2005 - 01 - 18



The hurricane that hit Scandinavia on 8th January was equally disastrous for forests in Denmark as for those in Southern Sweden.

The hurricane felled 2 million cubic meters of timber, which represents a little more than total annual felling in Denmark.

The damage occurred in Northern Jutland. The great majority of fallen timber is coniferous wood. Most of the fallen forest will presumably be replanted with deciduous trees, in particular with oak.

The general Danish forestry policy is to increase the area of deciduous forest and thereby to improve forest stability and biodiversity. However, it is considerably more expensive for forest owners to plant deciduous than coniferous trees. The price difference will now be paid out of public funds when replanting must be made after the storm damage. The purpose is to increase the area of robust and varied deciduous forest for the benefit of society as a whole. 

Storm damage to forests in Southern Sweden is worse than expected

The damage to forests in Götaland after the storm last weekend is much worse than what previous calculations indicated. The National Board of Forestry now estimates that the quantity of trees felled by the storm is in the order of 75 million cubic meters, which is twice the amount felled by the storm in 1969.

Because of forest owners' difficult situation the National Board of Forestry arranged a meeting of a comprehensive national council with participation of inter alia the country's forest owners' associations, forest industry, nature conservation organizations and the Swedish Environmental Protection Agency.

Because of the enormous quantity of fallen trees and the acute need for information to forest owners as well as to the public the National Board of Forestry already yesterday requested the Government to provide extra funds of 18 million SEK for information and for co-ordination of activities.

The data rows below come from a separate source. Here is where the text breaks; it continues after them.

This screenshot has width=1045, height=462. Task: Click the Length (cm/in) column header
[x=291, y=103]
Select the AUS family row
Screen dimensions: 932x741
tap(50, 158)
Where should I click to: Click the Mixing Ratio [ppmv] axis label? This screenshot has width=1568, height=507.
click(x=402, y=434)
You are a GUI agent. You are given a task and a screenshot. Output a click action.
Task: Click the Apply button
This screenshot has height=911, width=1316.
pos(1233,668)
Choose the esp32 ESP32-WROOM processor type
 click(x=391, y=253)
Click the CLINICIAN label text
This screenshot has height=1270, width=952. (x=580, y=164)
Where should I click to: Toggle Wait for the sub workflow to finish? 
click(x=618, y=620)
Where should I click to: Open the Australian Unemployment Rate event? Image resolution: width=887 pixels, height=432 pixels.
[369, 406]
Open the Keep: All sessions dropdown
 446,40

On Thursday 13th January forestry operators concerned from the whole country gathered to find a common solution to the serious problems with which forest owners concerned now are confronted.

There is a great need for assistance from the northern parts of the country in the form of felling machines and transportation. In the current situation the quantity normally felled during several years must now immediately be taken care of. Despite common efforts it will be very difficult to take care of all the fallen wood before summer when the risk of vermin attacks will be acute. 

Forest felled by the storm is a national catastrophe in Sweden

Mr Christer Segerstéen, Chairman of the National Federation of Forest Owners, says that forest felled by the storm in southern Sweden constitutes a national catastrophe. In a meeting between Cabinet Minister Ulrica Messing and forestry representatives on Tuesday 11th January the latter required extraordinary measures in order to find ways of processing all forest felled by the storm.

The total volume of felled forest amounts to approximately 60 million cubic meters, which is almost twice as much as the storm felled volume in 1969. Losses in the area owned by members of the "Södra" association alone is over 32 million cubic meters. That is the equivalent of about four years normal felling for the association.

All this timber must be taken care of before next summer, otherwise it will be spoiled. That is the reason why we want the Swedish Government to ensure that no unnecessary bureaucracy will disturb processing of the timber. We wish to pour water over the timber that now has to be stored and we must be able to use chemicals to prevent damage to timber and to forests, says Christer Sergerstéen.

However, all tragedies that are a consequence of storm felled forest is the worst aspect of the catastrophe. Several forest owners have lost practically all what they have. Several generations' work is wasted. That feels very hard indeed.

Södra's field organization is working intensively in order to find resources for taking care of its members' storm felled timber. An immediate prohibition against concluding any kind of contracts has been introduced. Besides, only storm felled forest will be cut. Forest industry companies further north have been contacted in order to increase felling opportunities and to find outlets for the timber.